Всякий раз, когда я получаю доступ к results $ density , в кварцевом устройстве по умолчанию появляются два решетчатых графика (по одному для каждого параметра).

Мне нужно объединить их с par (mfrow = c (2, 1)) или аналогичным способом и отправить их на устройство pdf .

Ничто из того, что я пробовал, не работает.
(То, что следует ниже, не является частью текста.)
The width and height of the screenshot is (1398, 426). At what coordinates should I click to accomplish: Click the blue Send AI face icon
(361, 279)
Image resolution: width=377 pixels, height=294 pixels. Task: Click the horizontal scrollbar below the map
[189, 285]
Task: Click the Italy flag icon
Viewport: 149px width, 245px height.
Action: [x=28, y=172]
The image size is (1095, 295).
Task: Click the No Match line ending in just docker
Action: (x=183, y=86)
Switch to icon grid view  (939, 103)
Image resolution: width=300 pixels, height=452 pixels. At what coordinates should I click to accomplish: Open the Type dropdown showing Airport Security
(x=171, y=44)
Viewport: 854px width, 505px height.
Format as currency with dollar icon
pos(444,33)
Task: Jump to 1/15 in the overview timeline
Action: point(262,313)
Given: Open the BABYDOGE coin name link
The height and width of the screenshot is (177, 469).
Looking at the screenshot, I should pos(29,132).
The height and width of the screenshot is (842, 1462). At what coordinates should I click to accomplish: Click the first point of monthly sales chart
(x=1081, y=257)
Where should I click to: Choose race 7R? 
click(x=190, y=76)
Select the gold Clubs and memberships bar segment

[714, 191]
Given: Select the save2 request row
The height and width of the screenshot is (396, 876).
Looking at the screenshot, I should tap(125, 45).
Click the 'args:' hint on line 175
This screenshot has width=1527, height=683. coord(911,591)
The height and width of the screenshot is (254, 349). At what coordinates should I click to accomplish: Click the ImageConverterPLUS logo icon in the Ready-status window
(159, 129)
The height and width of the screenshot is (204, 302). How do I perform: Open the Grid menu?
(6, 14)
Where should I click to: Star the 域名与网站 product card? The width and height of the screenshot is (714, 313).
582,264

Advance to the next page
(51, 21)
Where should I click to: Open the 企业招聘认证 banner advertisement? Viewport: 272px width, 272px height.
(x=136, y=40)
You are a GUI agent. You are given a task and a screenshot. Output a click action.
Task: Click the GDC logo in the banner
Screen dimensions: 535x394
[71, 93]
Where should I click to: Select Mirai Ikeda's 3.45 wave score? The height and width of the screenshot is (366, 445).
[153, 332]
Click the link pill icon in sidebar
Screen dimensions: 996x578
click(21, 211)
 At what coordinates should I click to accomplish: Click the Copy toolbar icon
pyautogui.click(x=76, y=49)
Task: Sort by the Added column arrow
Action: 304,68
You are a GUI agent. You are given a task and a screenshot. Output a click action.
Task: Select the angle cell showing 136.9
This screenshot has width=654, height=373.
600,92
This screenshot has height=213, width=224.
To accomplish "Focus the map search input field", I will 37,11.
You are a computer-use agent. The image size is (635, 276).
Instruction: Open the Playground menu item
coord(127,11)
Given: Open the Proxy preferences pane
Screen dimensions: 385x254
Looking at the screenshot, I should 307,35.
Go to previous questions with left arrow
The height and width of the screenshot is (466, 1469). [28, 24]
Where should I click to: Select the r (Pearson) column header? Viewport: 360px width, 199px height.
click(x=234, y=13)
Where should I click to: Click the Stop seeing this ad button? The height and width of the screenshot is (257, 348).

Есть идеи?

Я безуспешно пробовал dev.print , pdf () с dev.off () и т. д.

Это было полезно?

Решение

Вот способ отказаться от "V1" панели путем манипулирования структурой решеток:

p1 <- results$density$c
p2 <- results$density$m

p1$layout <- c(1,1)
p1$index.cond[[1]] <- 1   # remove second index
p1$condlevels[[1]] <- "c"   # remove "V1"
class(p1) <- "trellis"   # overwrite class "plotindpages"

p2$layout <- c(1,1)
p2$index.cond[[1]] <- 1   # remove second index
p2$condlevels[[1]] <- "m"   # remove "V1"
class(p2) <- "trellis"   # overwrite class "plotindpages"

library(grid)
layout <- grid.layout(2, 1, heights=unit(c(1, 1), c("null", "null")))
grid.newpage()
pushViewport(viewport(layout=layout))
pushViewport(viewport(layout.pos.row=1))
print(p1, newpage=FALSE)
popViewport()
pushViewport(viewport(layout.pos.row=2))
print(p2, newpage=FALSE)
popViewport()
popViewport()

результат c.trellis () http://img142.imageshack.us /img142/3272/ctrellisa.png

Другие советы

Самый простой способ объединить графики - это использовать результаты, сохраненные в результатах $ mcmc:

# prepare data, see source code of "run.jags"
thinned.mcmc <- combine.mcmc(list(results$mcmc),
                             collapse.chains=FALSE,
                             return.samples=1000)
print(densityplot(thinned.mcmc[,c(1,2)], layout=c(1,2),
                  ylab="Density", xlab="Value"))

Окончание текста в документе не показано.